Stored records
■ ■ ■ ■
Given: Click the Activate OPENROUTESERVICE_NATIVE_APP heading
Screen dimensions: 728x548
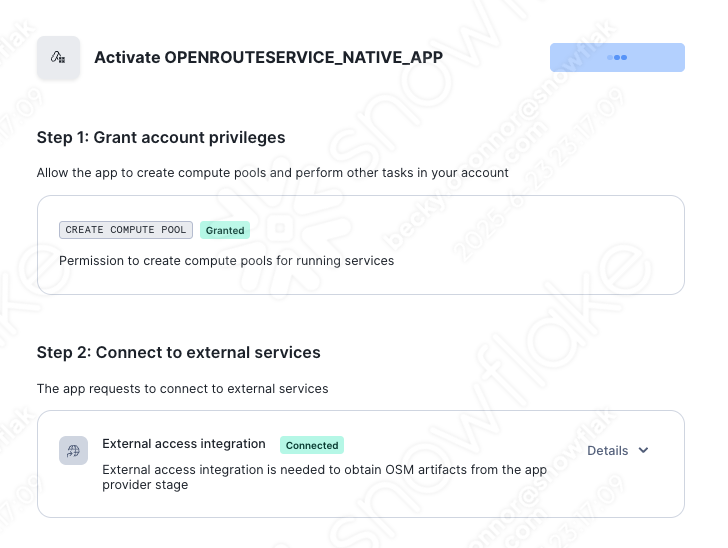Looking at the screenshot, I should (x=268, y=58).
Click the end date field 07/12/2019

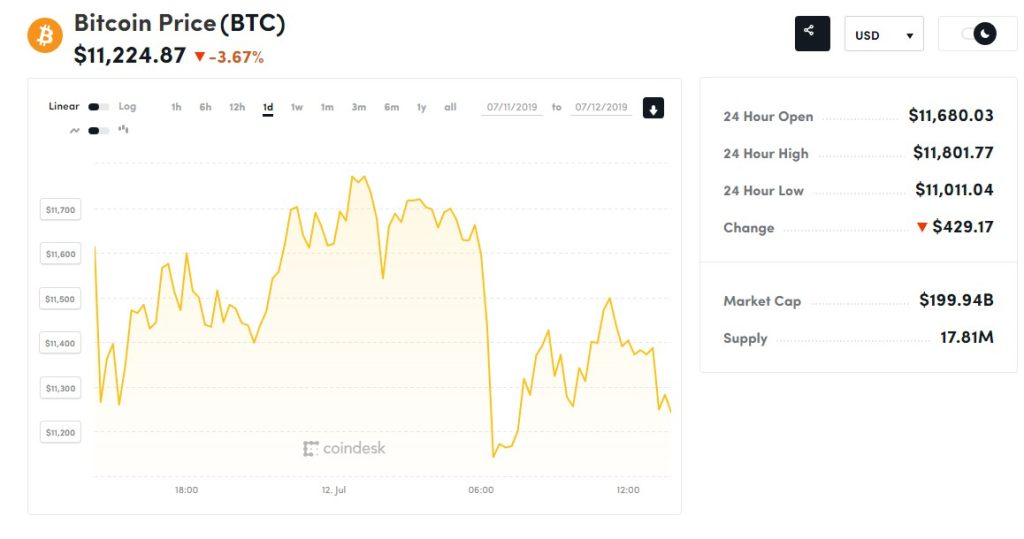point(600,107)
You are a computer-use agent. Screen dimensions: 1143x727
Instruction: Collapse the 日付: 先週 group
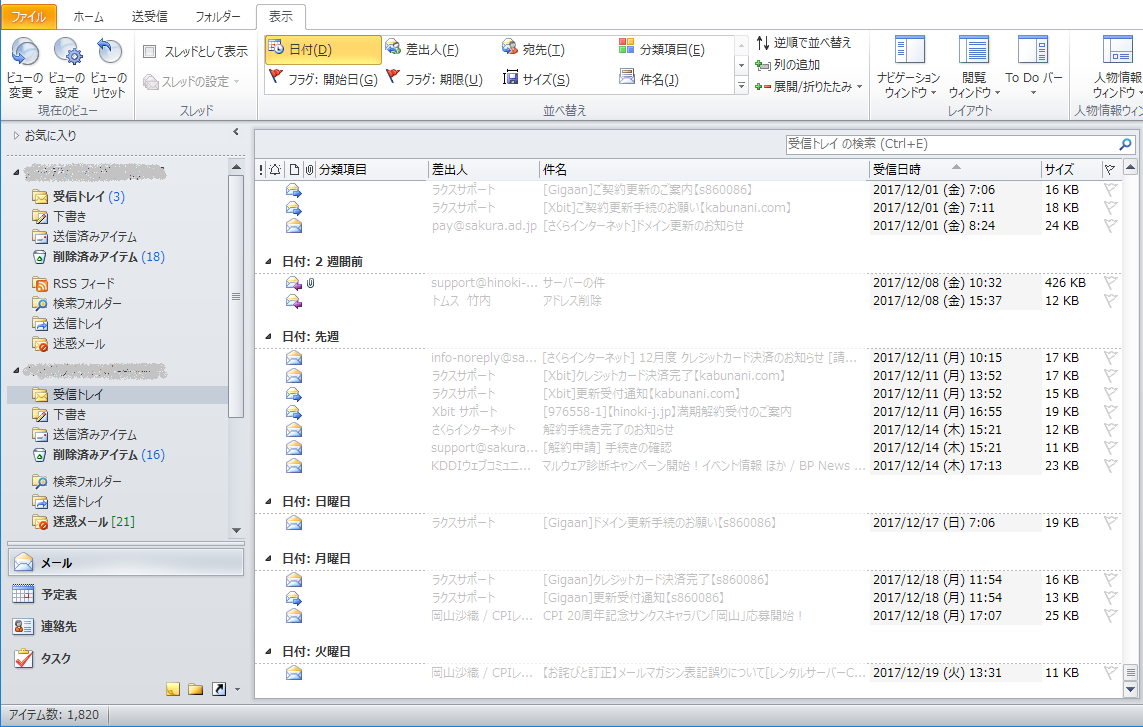[x=268, y=336]
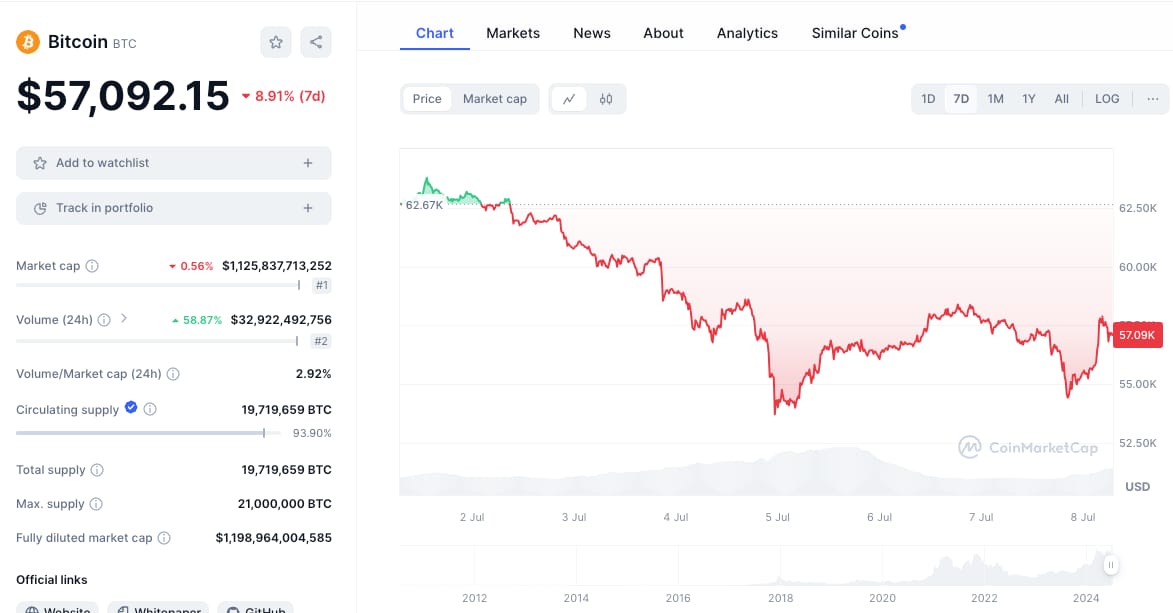This screenshot has width=1173, height=613.
Task: Enable LOG scale on chart
Action: click(1107, 99)
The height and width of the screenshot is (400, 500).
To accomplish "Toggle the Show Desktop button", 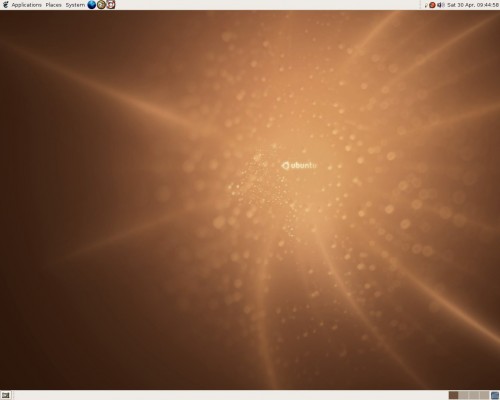I will point(6,395).
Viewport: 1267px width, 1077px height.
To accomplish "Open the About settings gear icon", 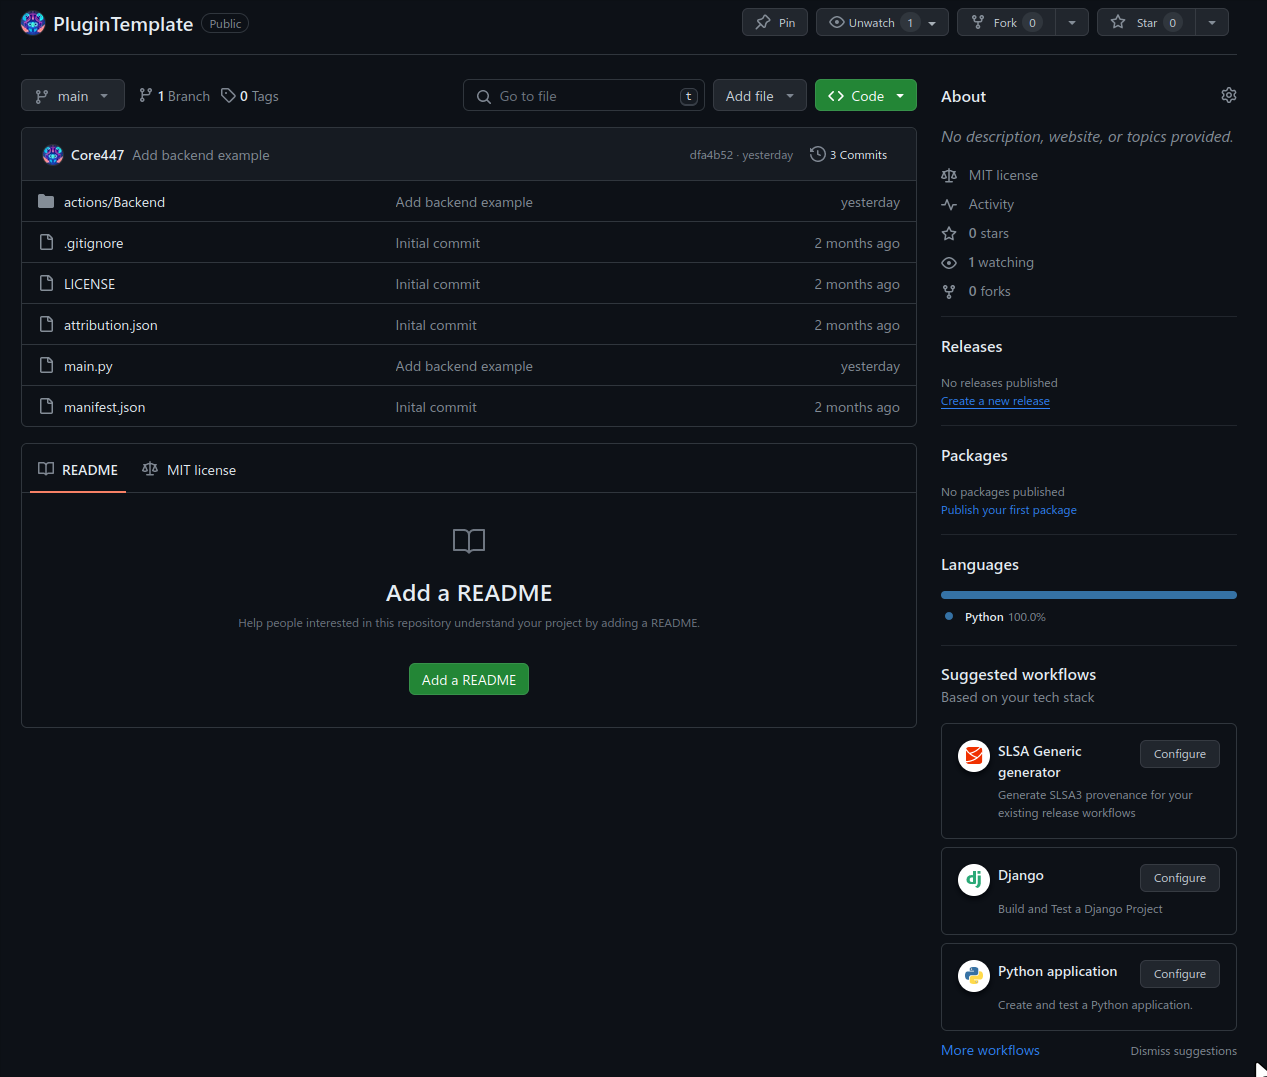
■ ■ ■ ■
- _Brief_:
Set down exactly and only the lines from the line that contains "Viewport: 1267px width, 1077px height." through the last line of the entries above, with both of those lines included and the pictures left out.

- _Output for this exercise_:
Viewport: 1267px width, 1077px height.
To accomplish "Open the About settings gear icon", 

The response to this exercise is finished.